§ **Task directions**:
Each line of the data below that carries the word "preview" needs to be copied.

§ **Given data**:
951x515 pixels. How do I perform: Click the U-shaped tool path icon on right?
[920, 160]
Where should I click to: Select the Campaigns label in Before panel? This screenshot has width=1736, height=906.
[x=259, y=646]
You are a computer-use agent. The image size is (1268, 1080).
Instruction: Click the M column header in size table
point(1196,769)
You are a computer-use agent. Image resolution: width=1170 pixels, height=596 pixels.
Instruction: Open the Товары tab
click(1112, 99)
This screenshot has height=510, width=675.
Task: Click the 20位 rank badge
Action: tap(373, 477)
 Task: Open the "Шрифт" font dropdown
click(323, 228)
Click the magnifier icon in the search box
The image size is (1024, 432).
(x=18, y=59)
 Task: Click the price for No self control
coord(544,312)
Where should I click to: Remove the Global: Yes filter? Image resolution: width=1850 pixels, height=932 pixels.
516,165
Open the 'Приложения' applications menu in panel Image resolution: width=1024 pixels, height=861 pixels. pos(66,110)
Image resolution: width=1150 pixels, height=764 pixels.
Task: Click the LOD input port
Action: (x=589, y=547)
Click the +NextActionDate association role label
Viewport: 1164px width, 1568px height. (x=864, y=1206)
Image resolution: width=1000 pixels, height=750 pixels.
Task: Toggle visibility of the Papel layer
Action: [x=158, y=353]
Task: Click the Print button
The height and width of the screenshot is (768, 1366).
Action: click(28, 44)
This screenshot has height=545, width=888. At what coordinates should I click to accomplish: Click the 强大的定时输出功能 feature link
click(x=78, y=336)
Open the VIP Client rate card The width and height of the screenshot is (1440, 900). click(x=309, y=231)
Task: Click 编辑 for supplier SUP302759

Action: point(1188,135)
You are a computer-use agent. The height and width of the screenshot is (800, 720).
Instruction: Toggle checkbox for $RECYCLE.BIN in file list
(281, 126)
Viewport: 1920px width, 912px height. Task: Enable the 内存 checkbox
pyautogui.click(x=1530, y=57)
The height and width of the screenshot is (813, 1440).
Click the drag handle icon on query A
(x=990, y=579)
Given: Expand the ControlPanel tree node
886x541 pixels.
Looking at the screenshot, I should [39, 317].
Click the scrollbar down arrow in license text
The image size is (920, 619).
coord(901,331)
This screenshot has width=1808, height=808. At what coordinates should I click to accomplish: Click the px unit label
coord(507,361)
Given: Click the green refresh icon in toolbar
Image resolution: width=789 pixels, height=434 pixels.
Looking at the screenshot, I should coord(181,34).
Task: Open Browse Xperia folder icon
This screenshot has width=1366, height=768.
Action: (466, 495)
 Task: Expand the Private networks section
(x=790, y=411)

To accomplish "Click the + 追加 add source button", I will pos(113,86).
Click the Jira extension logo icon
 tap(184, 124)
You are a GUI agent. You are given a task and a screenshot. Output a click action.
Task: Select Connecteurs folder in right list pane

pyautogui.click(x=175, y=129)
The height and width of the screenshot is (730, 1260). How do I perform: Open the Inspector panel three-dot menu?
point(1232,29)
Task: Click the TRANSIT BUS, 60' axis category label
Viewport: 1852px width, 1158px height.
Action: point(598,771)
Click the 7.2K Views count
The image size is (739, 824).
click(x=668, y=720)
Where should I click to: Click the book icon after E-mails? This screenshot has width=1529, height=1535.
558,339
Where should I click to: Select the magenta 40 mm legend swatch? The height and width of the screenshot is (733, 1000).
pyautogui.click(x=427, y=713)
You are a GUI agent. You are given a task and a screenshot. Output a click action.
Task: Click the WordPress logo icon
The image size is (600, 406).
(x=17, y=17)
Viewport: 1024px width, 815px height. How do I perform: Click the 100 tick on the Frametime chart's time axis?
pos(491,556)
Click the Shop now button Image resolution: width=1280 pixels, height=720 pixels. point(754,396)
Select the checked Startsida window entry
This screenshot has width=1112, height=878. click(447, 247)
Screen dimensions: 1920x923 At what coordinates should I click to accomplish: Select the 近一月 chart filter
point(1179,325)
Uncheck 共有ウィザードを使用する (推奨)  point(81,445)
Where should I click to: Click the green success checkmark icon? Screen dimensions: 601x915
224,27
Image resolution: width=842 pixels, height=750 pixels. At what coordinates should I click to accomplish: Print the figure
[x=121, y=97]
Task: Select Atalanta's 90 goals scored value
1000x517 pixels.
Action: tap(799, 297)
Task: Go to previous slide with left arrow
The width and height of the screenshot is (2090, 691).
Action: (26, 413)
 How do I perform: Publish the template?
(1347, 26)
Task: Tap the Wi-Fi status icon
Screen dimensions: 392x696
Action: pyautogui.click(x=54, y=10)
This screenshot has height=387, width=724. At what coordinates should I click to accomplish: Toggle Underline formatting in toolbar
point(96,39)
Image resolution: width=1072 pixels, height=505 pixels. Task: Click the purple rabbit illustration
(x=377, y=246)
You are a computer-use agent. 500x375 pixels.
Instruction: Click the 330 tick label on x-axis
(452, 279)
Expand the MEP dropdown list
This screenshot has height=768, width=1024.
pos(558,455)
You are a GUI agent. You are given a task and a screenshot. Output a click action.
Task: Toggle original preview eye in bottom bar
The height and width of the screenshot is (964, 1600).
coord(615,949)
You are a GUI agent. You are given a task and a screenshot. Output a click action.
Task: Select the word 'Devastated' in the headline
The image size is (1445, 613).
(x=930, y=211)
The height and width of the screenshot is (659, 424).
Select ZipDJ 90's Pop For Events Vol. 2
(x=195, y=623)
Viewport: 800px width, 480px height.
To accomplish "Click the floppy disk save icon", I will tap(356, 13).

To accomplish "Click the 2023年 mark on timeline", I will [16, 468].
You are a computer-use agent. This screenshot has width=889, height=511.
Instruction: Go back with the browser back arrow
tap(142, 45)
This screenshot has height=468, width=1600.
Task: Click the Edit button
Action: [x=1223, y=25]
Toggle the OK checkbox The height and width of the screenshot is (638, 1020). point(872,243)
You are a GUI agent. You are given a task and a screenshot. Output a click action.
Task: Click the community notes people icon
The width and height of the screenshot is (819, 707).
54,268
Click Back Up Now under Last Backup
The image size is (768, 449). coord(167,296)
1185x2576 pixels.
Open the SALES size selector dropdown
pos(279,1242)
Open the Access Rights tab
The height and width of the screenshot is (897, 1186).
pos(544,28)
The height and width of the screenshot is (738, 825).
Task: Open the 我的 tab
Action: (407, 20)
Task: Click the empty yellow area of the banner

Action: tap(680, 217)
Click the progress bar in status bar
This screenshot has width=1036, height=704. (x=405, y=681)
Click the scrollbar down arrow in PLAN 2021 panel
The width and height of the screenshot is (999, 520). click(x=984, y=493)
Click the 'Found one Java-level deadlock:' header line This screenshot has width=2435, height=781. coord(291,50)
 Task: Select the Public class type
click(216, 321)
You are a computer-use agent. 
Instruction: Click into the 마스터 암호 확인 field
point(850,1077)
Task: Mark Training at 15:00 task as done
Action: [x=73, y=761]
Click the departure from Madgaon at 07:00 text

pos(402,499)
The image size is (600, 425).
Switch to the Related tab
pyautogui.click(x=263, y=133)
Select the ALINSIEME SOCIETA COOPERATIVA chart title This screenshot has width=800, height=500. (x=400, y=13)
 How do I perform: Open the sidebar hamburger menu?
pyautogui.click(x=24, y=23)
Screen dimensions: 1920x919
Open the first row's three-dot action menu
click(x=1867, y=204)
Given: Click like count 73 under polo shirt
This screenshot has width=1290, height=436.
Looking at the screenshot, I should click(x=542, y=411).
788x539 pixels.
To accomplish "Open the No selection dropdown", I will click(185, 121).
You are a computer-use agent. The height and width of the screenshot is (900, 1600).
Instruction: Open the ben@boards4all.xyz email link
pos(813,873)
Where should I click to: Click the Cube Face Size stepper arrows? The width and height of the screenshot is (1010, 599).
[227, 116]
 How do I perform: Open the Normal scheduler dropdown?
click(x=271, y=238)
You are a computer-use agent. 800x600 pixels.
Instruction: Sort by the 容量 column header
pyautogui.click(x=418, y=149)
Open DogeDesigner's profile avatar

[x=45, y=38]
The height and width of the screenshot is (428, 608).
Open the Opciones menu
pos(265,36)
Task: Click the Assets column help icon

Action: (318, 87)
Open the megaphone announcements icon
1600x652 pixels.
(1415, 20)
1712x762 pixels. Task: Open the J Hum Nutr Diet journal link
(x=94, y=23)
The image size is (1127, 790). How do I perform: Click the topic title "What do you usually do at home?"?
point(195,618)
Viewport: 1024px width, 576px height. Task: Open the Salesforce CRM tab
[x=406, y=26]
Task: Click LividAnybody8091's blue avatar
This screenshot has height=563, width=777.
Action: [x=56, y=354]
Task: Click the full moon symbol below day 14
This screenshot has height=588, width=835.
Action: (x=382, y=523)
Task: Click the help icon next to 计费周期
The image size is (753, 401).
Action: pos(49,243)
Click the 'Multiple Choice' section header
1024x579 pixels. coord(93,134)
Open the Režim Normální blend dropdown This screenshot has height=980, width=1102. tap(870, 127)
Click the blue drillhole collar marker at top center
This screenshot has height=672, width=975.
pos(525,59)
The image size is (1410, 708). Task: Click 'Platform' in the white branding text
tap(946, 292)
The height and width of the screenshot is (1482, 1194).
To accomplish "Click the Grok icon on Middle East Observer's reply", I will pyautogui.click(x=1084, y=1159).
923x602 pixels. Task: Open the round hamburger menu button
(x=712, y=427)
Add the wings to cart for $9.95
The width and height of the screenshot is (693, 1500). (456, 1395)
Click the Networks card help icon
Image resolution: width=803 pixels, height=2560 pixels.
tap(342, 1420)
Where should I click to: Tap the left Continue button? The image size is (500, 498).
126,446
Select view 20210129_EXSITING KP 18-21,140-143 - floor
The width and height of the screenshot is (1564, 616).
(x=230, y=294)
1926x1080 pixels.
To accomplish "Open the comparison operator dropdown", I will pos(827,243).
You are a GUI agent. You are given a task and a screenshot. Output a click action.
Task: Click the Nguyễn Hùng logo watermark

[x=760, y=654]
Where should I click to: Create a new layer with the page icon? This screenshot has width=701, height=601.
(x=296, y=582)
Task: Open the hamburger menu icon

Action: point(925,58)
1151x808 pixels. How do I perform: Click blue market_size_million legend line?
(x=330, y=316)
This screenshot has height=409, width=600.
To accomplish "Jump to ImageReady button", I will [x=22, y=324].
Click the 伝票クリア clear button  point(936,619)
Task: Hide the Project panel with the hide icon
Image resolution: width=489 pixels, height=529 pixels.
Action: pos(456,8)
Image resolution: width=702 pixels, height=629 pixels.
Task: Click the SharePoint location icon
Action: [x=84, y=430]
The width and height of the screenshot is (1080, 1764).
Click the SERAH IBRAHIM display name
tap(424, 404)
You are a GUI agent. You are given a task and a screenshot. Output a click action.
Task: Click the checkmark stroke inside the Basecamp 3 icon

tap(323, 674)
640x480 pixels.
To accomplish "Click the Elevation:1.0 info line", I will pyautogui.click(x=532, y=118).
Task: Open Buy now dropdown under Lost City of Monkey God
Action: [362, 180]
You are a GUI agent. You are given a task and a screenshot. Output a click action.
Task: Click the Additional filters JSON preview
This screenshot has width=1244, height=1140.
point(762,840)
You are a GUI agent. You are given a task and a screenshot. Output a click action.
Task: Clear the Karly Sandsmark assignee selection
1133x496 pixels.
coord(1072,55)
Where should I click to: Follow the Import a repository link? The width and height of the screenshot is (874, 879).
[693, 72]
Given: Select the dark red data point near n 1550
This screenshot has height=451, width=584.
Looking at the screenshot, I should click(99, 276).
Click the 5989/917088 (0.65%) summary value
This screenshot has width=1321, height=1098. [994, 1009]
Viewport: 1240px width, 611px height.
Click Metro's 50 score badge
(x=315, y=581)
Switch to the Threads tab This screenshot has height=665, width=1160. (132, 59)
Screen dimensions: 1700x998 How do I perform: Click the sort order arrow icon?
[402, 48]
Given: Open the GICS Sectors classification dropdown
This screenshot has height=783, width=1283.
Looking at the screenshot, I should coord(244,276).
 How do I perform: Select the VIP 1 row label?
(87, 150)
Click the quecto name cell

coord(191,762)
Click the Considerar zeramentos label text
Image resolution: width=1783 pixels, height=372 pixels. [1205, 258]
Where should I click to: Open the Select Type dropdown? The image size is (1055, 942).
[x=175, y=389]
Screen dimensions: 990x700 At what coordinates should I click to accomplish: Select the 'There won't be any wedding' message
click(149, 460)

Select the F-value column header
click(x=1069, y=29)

§ **Your solution**:
Task: Toggle original preview eye in bottom bar
Task: Click the Additional filters JSON preview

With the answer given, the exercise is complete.